Auch hilfreich wäre es, wenn Erkenntnisse aus verwandten Disziplinen wie der Entwicklungspsychologie und Bildungsforschung besser mit der Neonatalmedizin verzahnt wären. Denn die medizinische Behandlung nach einer Frühgeburt kann entscheidenden Einfluss auf das kognitive Leistungsvermögen im späteren Alter haben.
Beatmungsdauer erlaubt Vorhersagen
In einem umfangreichen Modell analysierte Julia Jäkel gemeinsam mit ihrem interdisziplinären Team den Einfluss verschiedener medizinischer Indikatoren direkt nach der Geburt auf die kognitive Entwicklung im Alter von 20 Monaten, die Aufmerksamkeit mit sechs Jahren sowie die Matheleistungen im Alter von acht Jahren. Bei allen Analysen bezog sie das Geschlecht des Kindes und den sozioökonomischen Status der Eltern mit ein.
Anhand der medizinischen Variablen, zum Beispiel der Dauer der mechanischen Beatmung nach der Geburt, ließ sich das kognitive Leistungsvermögen mit 20 Monaten vorhersagen. Beides gemeinsam wiederum beeinflusste die Aufmerksamkeitsfähigkeiten im Alter von sechs Jahren. Und alle diese Vorläuferfähigkeiten wirkten sich auf spätere Matheleistungen aus.
Nicht zu viel und nicht zu wenig Sauerstoff
Anschließend analysierte Jäkel die Daten noch einmal aus einem anderen Blickwinkel, um spezifische Matheleistungen vorherzusagen, die unabhängig vom IQ des Kindes waren. In diesem Modell hatten nur noch zwei Variablen direkten Einfluss: die Dauer der mechanischen Beatmung sowie die Länge des Krankenhausaufenthaltes nach der Geburt.
In den 80er-Jahren, in denen die Kinder der Bayerischen Längsschnittstudie zur Welt kamen, nutzten deutsche Mediziner häufig invasive Beatmungstechniken mit hohen Sauerstoffkonzentrationen. Inzwischen stehen weniger invasive Methoden zur Verfügung, aber wie genau sich diese auf die kognitiven Leistungen auswirken, ist bislang nicht erforscht.

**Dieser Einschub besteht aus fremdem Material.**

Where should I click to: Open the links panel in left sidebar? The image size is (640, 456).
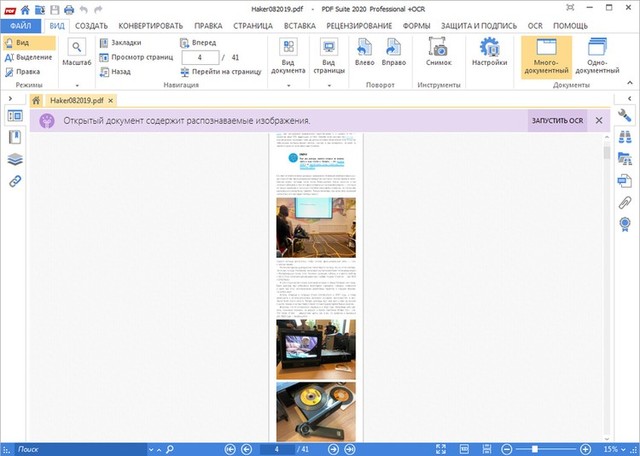point(16,181)
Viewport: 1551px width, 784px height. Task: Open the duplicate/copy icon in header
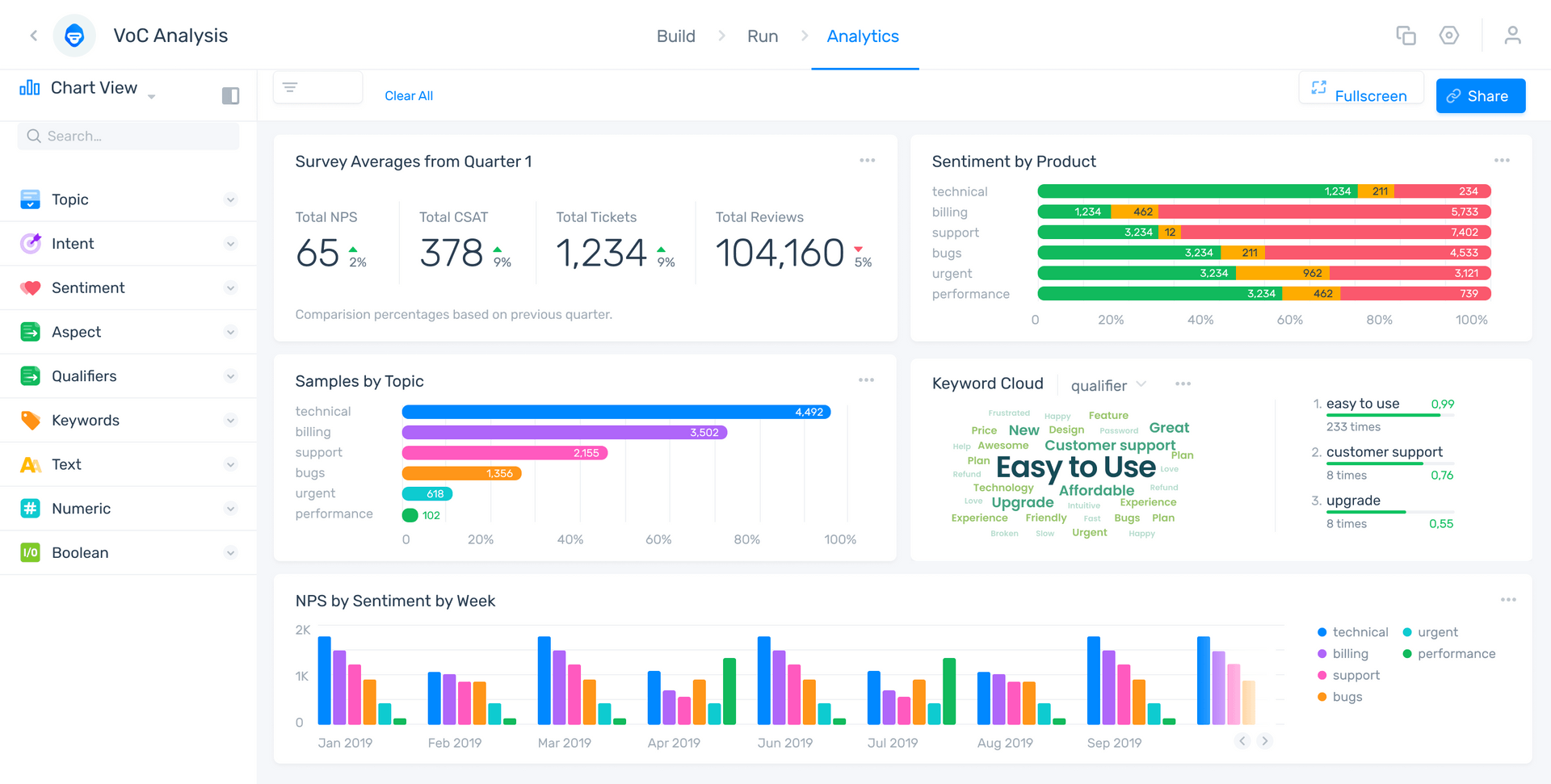click(1406, 36)
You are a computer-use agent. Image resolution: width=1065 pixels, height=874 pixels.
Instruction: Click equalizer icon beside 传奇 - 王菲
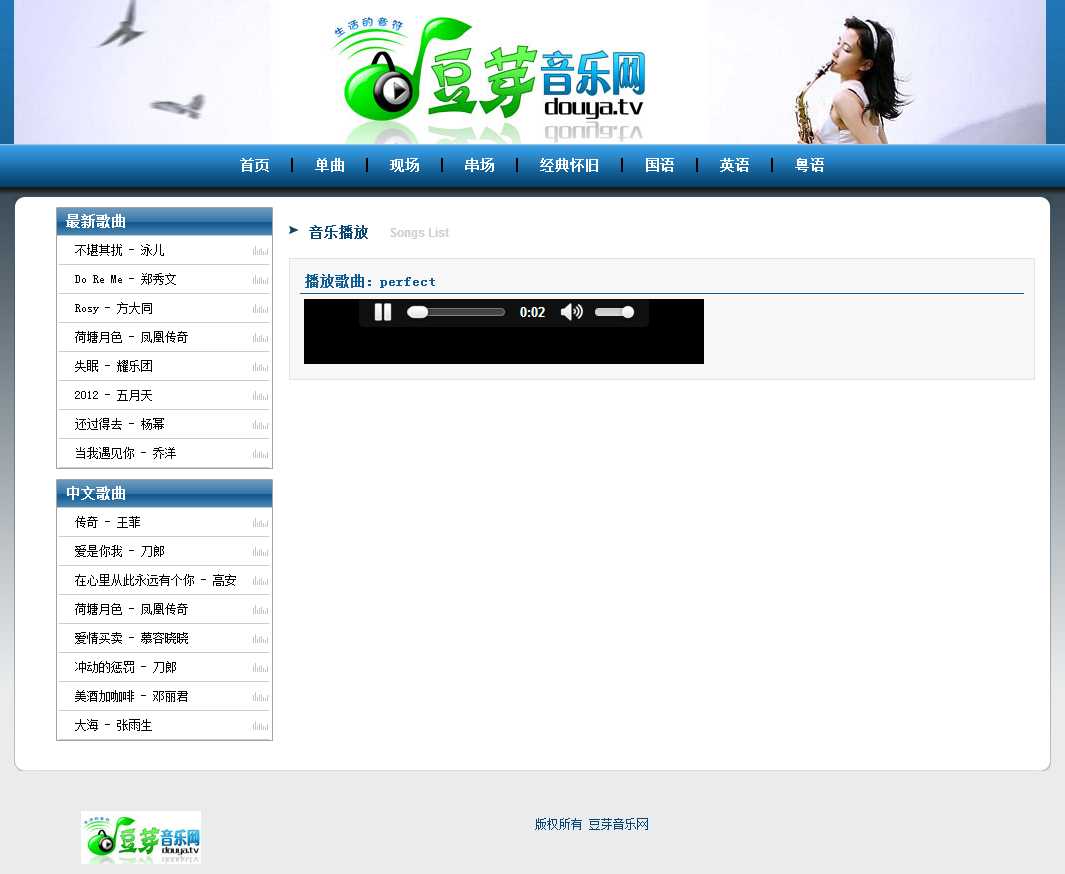click(x=260, y=523)
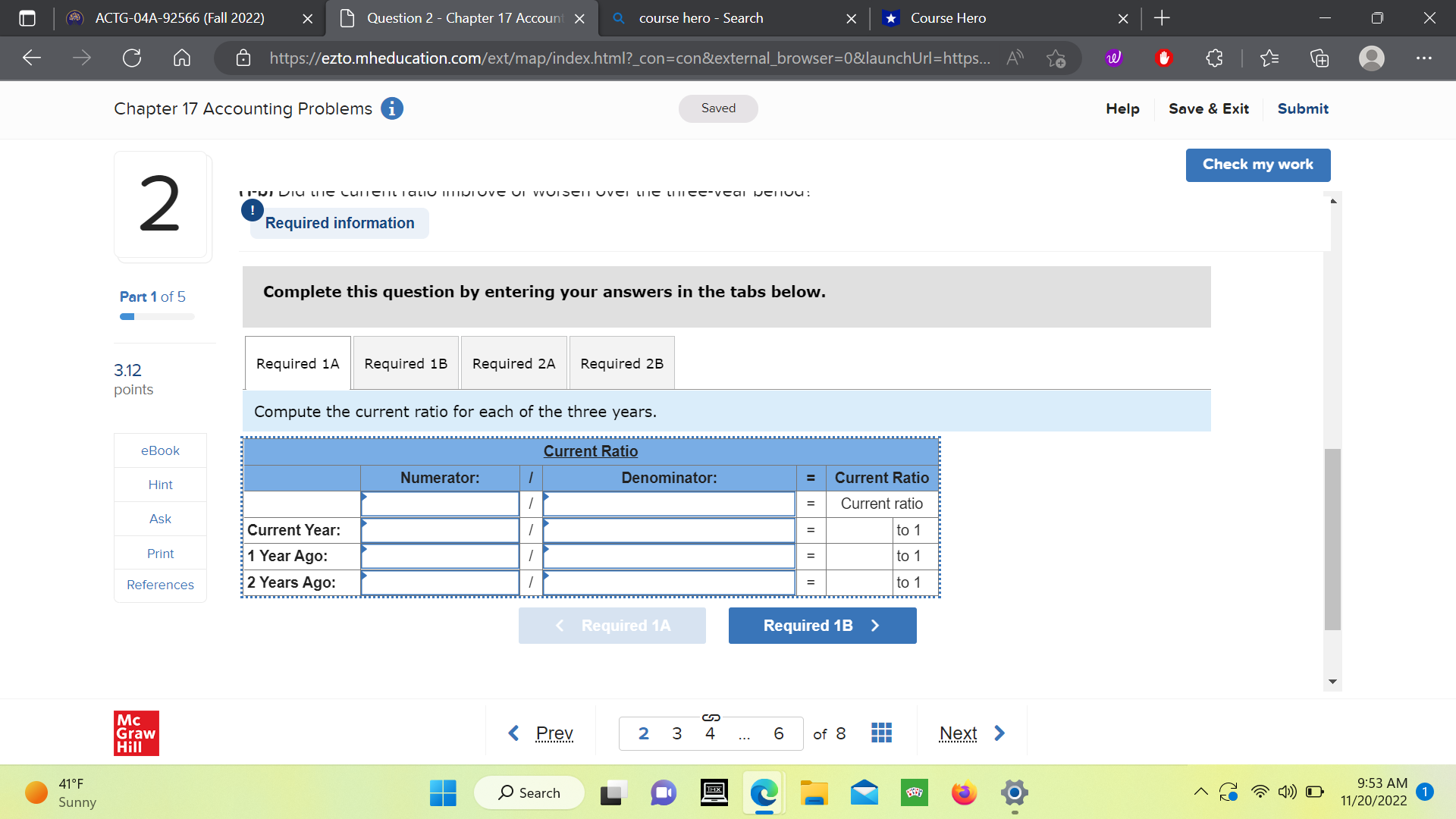Viewport: 1456px width, 819px height.
Task: Switch to the Required 2A tab
Action: 513,362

„Sowohl zu hohe als auch zu niedrige Sauerstoffkonzentrationen sind schädlich für das Gehirn“, erklärt Julia Jäkel. „Für die behandelnden Neonatologen ist es eine große Herausforderung, bei jedem einzelnen Säugling je nach Situation das richtige Maß zu finden.“ Umso wichtiger sei es, dass psychologische Modelle und die Forschung zur neonatalen Intensivversorgung ineinandergreifen. Denn das gemeinsame Ziel ist, Frühgeborenen später Chancen auf schulischen Erfolg, gute Lebensqualität und gesellschaftliche Teilhabe zu ermöglichen.